Passage for review: Begin

OBSSR and AHRQ Release Population Health: Behavioral and Social Science Insights

The National Institutes of Health (NIH) Office of Behavioral and Social Sciences Research (OBSSR) and the Agency for Healthcare Research and Quality (AHRQ) have jointly released, Population Health: Behavioral and Social Science Insights, which details what is known and remaining gaps in research “about the effects of various behavioral and social factors on longevity, disability and illness, and the quality of life, primarily at the population level.”

The volume was the vision of former OBSSR director Robert Kaplan and co-editors Michael Spittel and Daryn David who note that the book’s purpose “is to gain a better understanding of the multitude of factors that determine longer life and improved quality of life in the years a person is alive.” Population Health consists of 23 chapters that address such factors as “access to health care, educational attainment, nutrition, physical activity, use of tobacco products, and non-communicable diseases.” It focuses on improving methods for behavioral and social science research, particularly how the social and behavioral science community could “bring a range of tools to bear on developing interventions that have the potential to improve health and well-being.” The volume also examines the question of the “optimal point at which to intervene, ranging from the national, to community, to individual levels.” The necessity of utilizing social and behavioral science findings to advance population well-being is addressed as well.

Passage for review: End
Recorded data: Begin

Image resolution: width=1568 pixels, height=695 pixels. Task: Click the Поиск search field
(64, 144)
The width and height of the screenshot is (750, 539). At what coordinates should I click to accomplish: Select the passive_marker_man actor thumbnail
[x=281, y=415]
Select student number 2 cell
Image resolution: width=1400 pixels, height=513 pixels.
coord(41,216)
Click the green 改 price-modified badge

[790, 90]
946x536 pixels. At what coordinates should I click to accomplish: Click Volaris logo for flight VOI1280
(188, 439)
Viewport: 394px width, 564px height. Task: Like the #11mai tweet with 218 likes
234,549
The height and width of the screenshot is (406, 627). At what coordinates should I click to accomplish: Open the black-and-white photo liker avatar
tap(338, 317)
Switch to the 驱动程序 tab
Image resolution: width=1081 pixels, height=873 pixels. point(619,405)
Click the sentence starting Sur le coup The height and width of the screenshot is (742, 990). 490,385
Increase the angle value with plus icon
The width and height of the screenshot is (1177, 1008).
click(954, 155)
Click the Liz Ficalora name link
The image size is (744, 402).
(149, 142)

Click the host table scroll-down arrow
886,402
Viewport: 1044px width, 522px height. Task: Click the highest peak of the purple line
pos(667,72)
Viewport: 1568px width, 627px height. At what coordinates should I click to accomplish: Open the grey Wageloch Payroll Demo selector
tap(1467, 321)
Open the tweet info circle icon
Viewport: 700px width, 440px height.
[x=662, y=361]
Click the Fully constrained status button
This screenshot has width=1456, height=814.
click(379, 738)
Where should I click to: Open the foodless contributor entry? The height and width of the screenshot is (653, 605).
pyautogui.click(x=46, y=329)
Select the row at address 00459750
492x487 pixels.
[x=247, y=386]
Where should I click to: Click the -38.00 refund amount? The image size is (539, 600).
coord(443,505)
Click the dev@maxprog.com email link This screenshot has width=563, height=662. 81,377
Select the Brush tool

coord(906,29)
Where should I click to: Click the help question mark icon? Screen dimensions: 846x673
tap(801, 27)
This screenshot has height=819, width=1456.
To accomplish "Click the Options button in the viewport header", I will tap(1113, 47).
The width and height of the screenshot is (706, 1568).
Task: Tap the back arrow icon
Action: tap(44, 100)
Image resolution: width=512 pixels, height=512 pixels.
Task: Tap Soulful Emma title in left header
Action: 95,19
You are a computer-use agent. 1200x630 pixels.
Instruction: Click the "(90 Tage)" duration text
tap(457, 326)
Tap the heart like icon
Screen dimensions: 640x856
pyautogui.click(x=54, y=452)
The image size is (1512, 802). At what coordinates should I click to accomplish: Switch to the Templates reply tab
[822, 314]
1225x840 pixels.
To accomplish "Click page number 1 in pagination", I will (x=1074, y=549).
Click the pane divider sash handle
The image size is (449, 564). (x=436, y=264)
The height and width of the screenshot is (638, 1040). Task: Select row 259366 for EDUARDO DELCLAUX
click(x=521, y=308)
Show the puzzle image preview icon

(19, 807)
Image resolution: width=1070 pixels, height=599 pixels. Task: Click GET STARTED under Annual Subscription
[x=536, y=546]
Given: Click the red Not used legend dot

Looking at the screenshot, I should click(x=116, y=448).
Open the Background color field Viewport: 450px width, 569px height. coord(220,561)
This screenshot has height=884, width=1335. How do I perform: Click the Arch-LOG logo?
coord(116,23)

Recorded data: End

## Brief
Carry the article on the population health report forward, starting after its last sentence. The saved data entries are separate material from the text on the population health report.

## Answer to this problem
Population Health is a product of OBSSR’s long-term strategic priority setting. In addition to identifying the most important factors that influence the length and quality of human life, distinguished scholars were invited to contribute chapters summarizing current research along with identifying directions for future scientific research.  Contributors include David Williams, Wendy Baldwin, Samuel Preston, David Abrams, David Holtgrave, Bruce McEwen, Richard Frank, and Sherry Gilied, among others.

In the volume’s forward, AHRQ director Richard Kronick notes that the book “broadens our perspective by helping us to understand the context in which health problems develop and the environments in which health care is delivered.”

In his forward, OBSSR director William Riley emphasizes that “population health is a growing and diverse research area,” adding that “advancing population health methods is critical if we are to understand and target these mechanisms to develop population-based interventions that are empirically-based and have the potential to impact population.”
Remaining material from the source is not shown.